Una bella foto in cui si può ammirare l’antico chiostro con le pitture del ciclo del Profeta Elia. In basso a destra si può vedere l’antico stemma carmelitano, con la stella in alto, simbolo di Maria e, ai lati, la palma e il giglio, simboli dei Santi Alberto e Angelo di Sicilia.

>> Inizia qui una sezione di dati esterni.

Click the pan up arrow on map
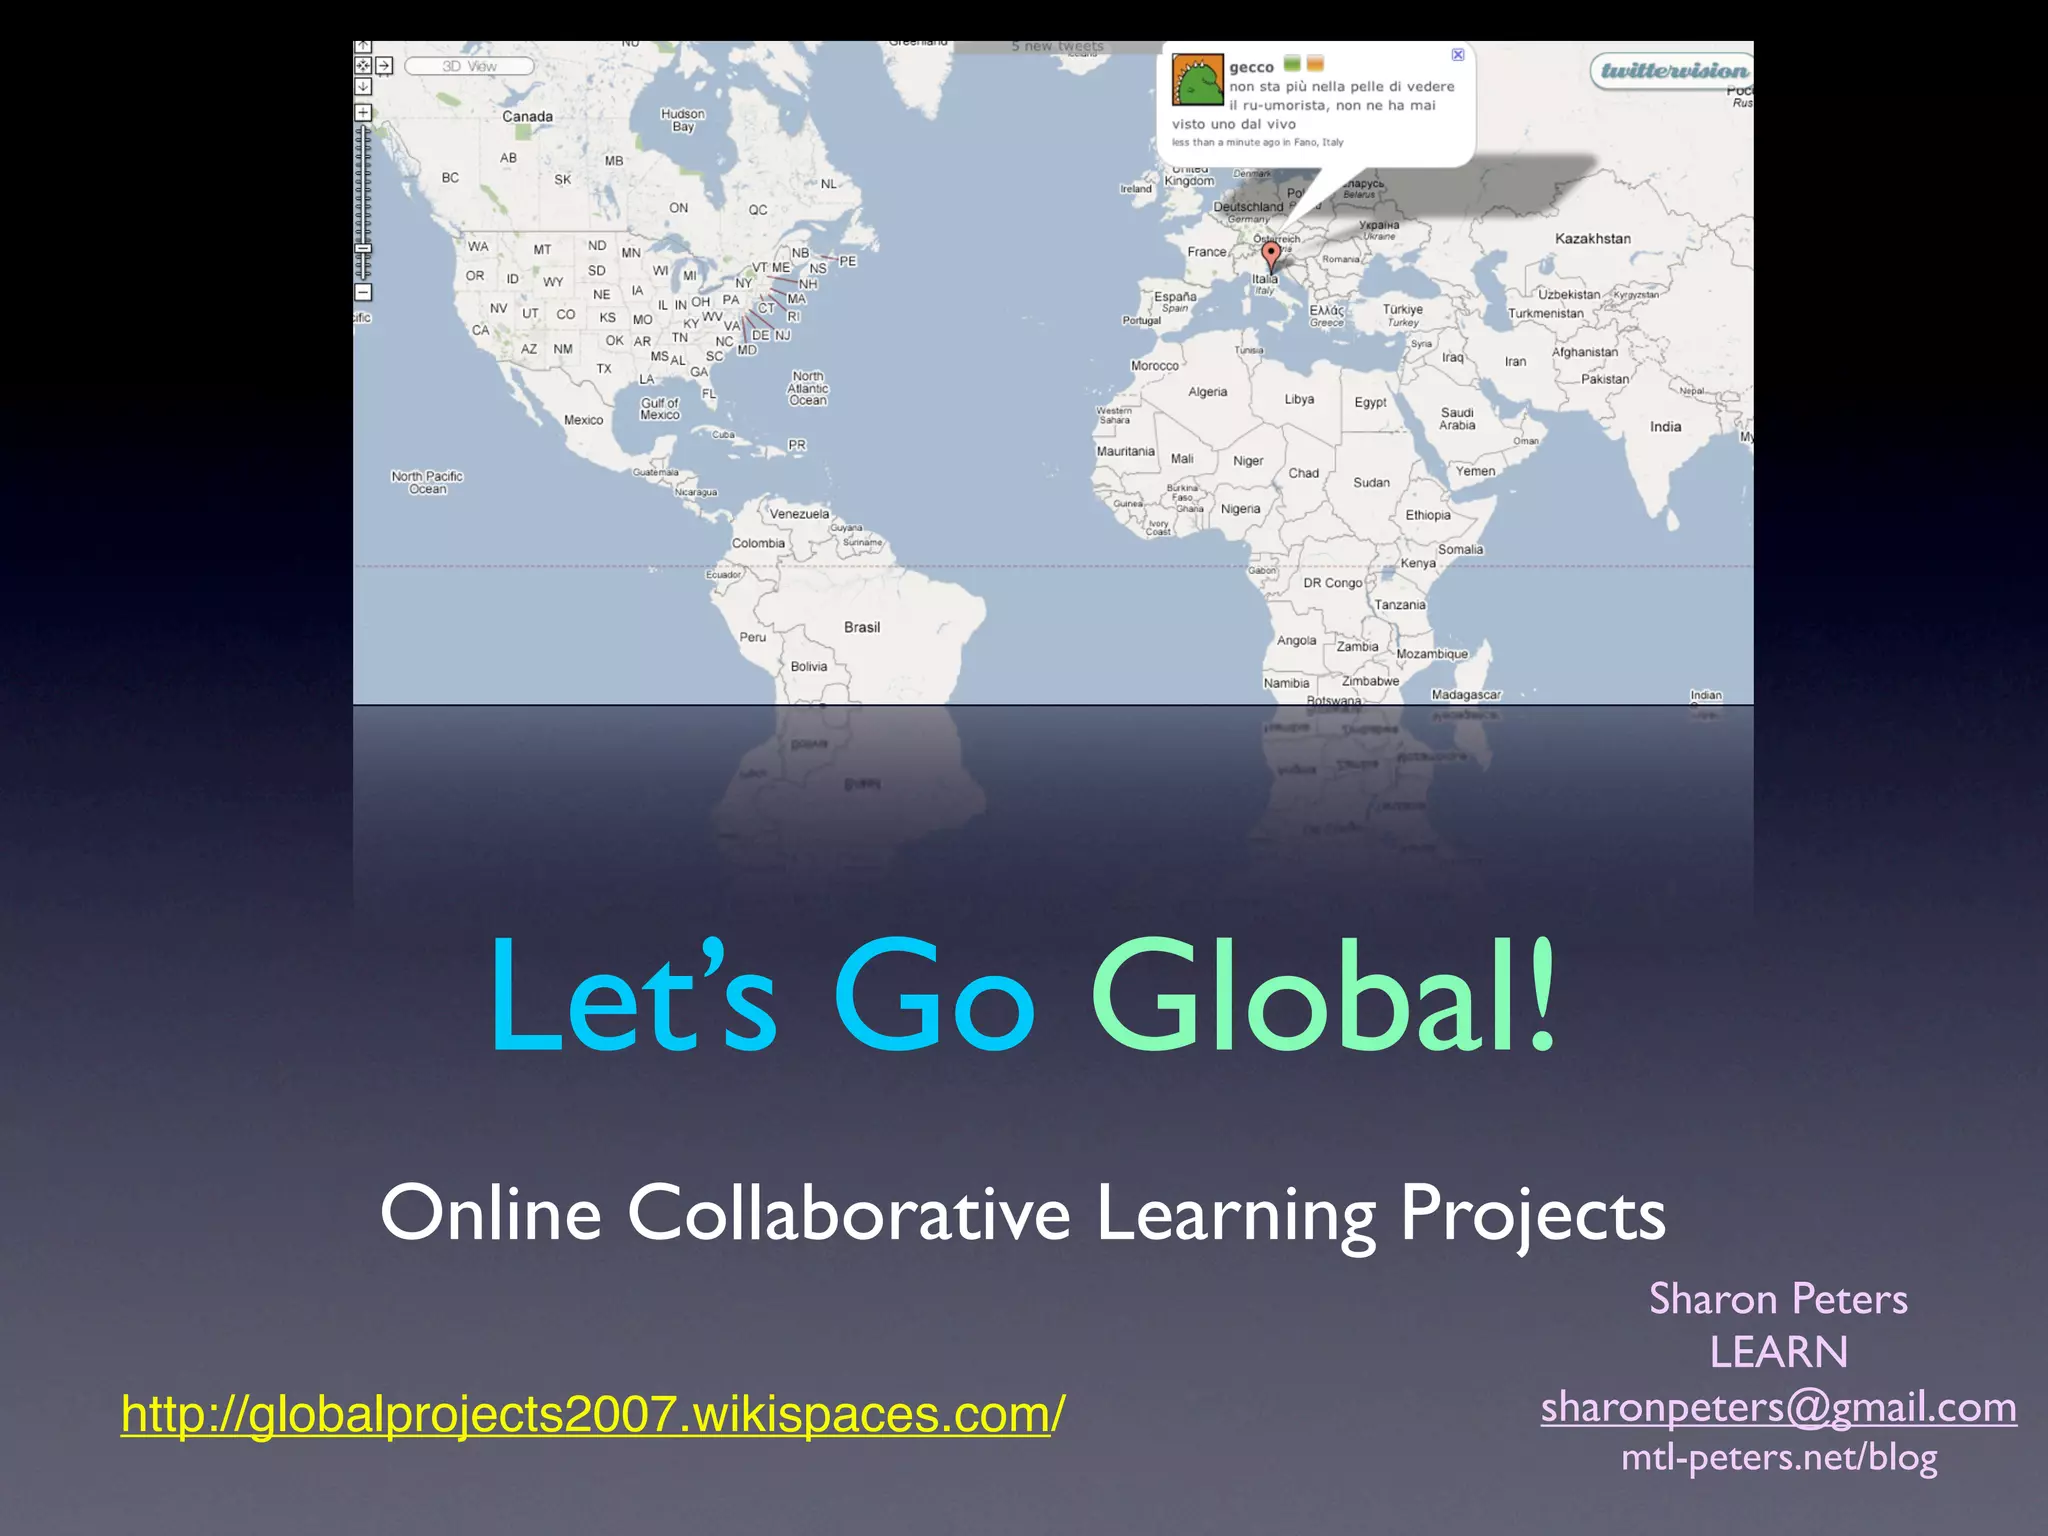 tap(363, 46)
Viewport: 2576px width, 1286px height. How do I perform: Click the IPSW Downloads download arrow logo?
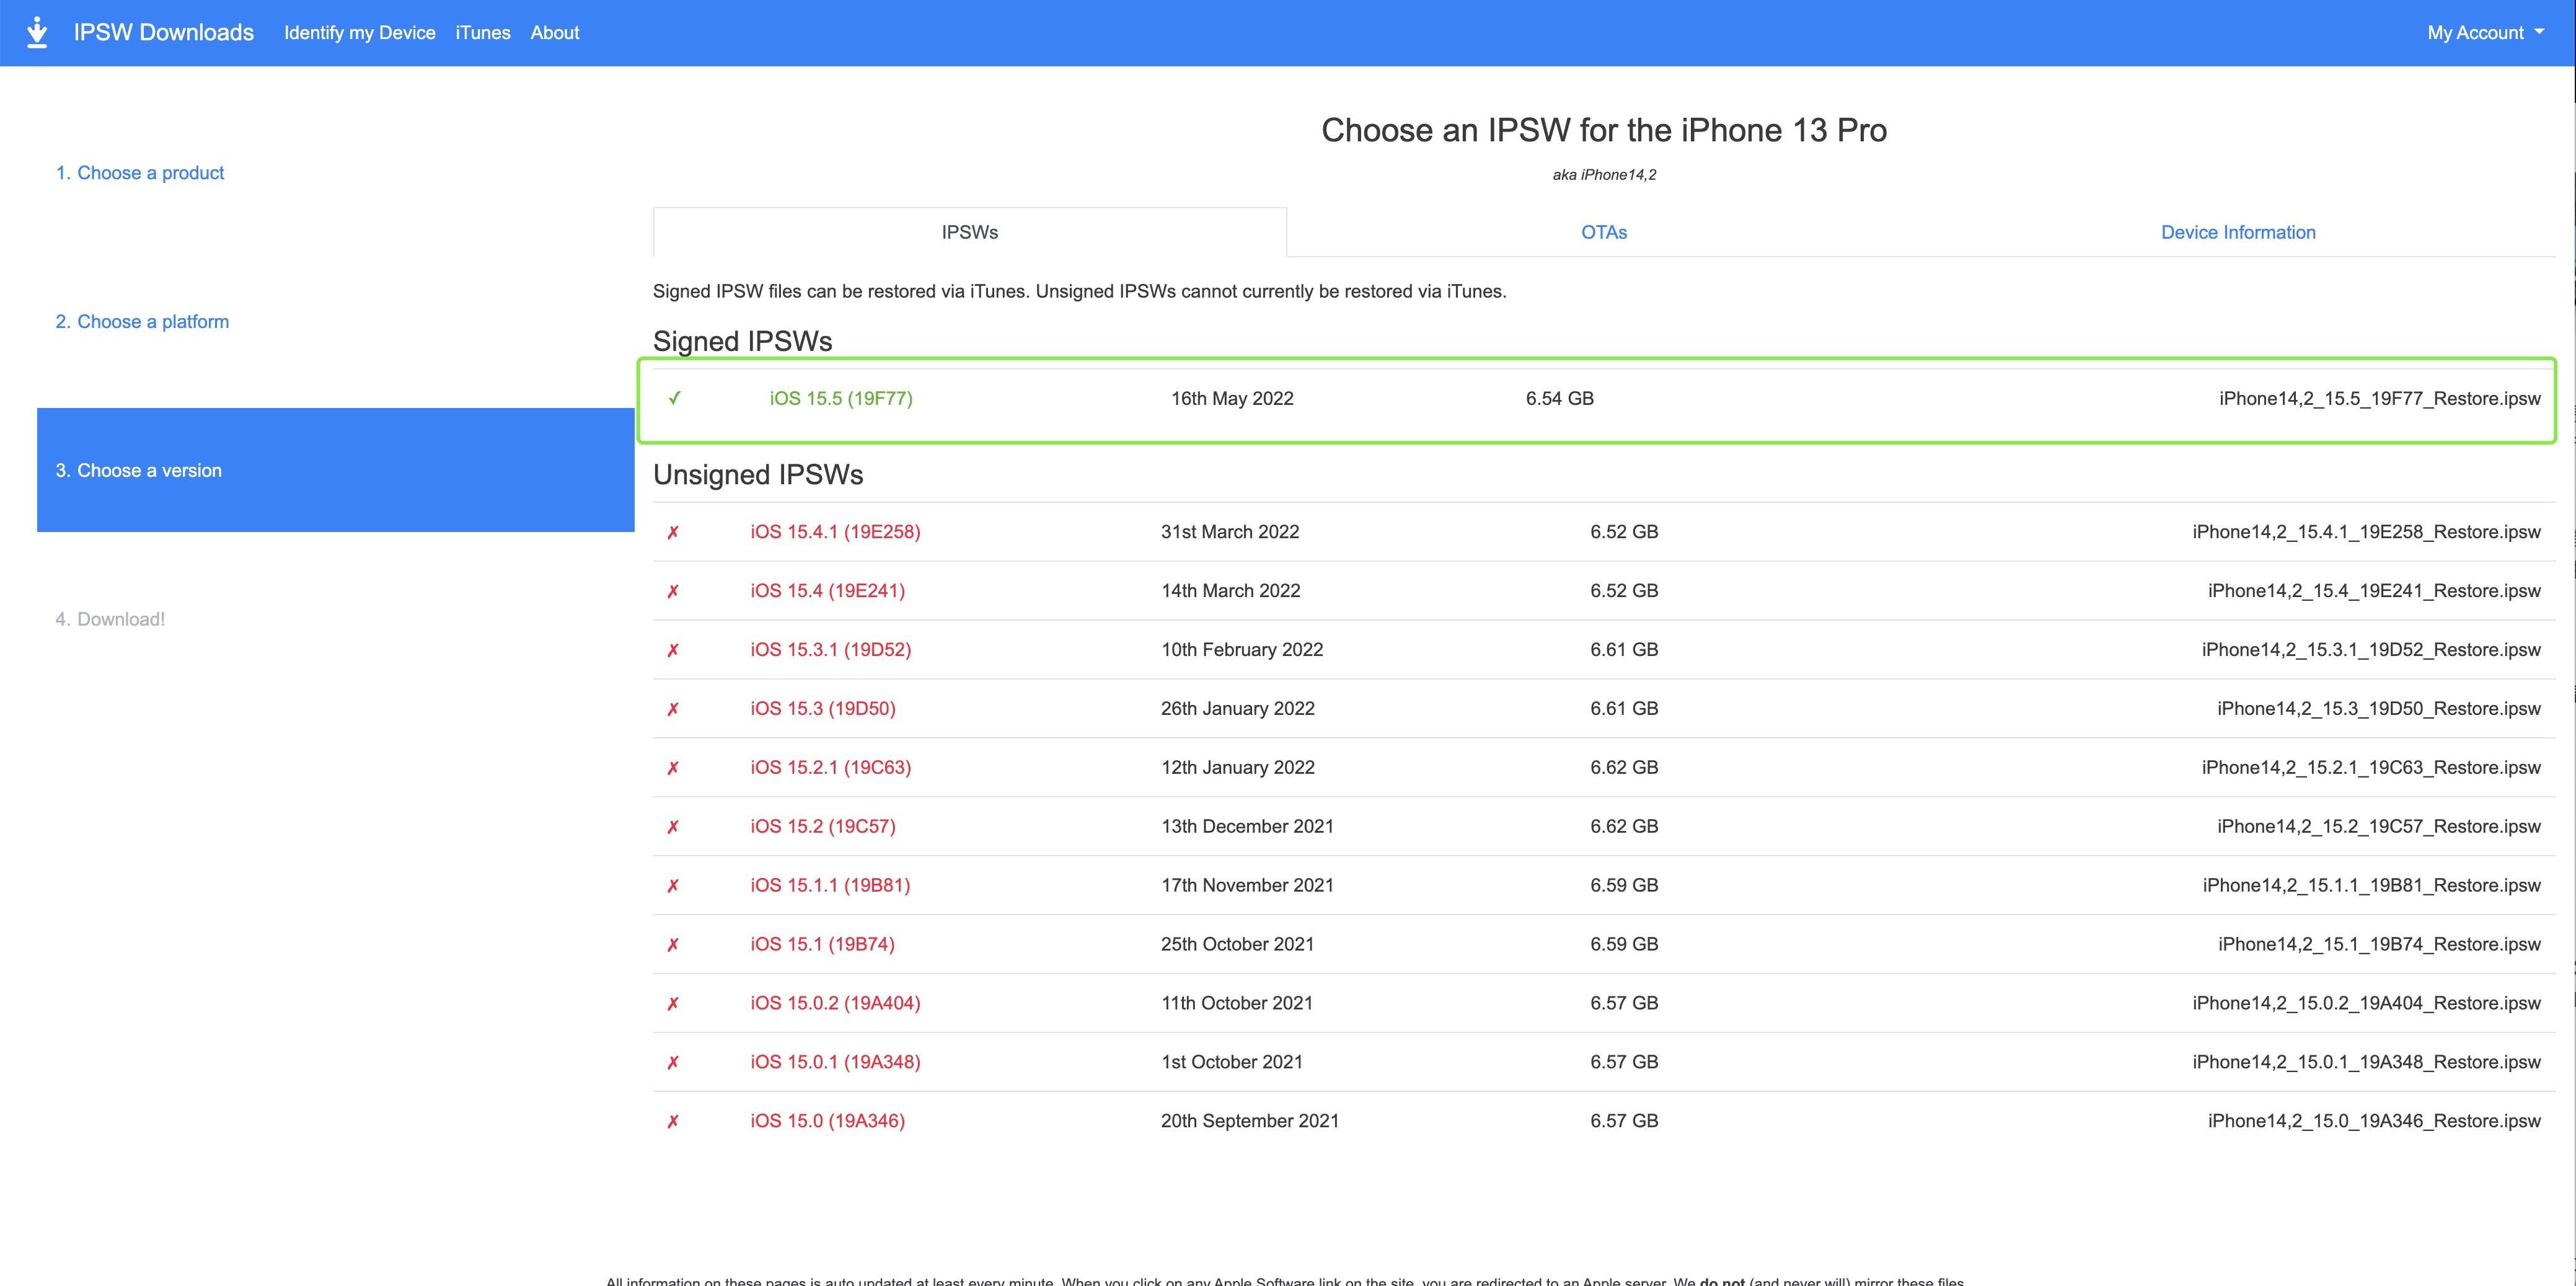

Come si legge in rete, la Madonna del Monte Carmelo (o del Carmine), trae la sua origine dalla santa Montagna della Palestina, teatro delle gesta del profeta Elia, e dimora lungo i secoli di numerosi eremiti. Tra il 1206 e il 1214 S. Alberto, Patriarca di Gerusalemme, dà agli eremiti latini dimoranti sul Carmelo, presso la “fonte di Elia” una regola di vita. Dopo alcuni anni si parla già di una chiesetta costruita dagli eremiti e dedicata a Maria, che da allora fu venerata con il titolo di Santa Maria del Monte Carmelo. I Carmelitani hanno visto in Maria la loro Sorella e Madre, Colei cioè che cammina con loro fianco a fianco nelle vicende della vita, e Colei alla quale ci si affida e si riceve consolazione e speranza.
Qui sta il significato profondo dello Scapolare: la protezione di Maria, che per un cammino inverso deve portare a ricordare la “consacrazione” del cristiano a Lei.

PS: e pensare che in quel chiostro, ai tempi della Scuola Media “Pignatelli”, situata al piano superiore, si svolgevano le lezioni di ginnastica. Ricordo il nostro lancio del peso, con il pesante oggetto che il più delle volte finiva sulle… colonne e/o sulla loro base.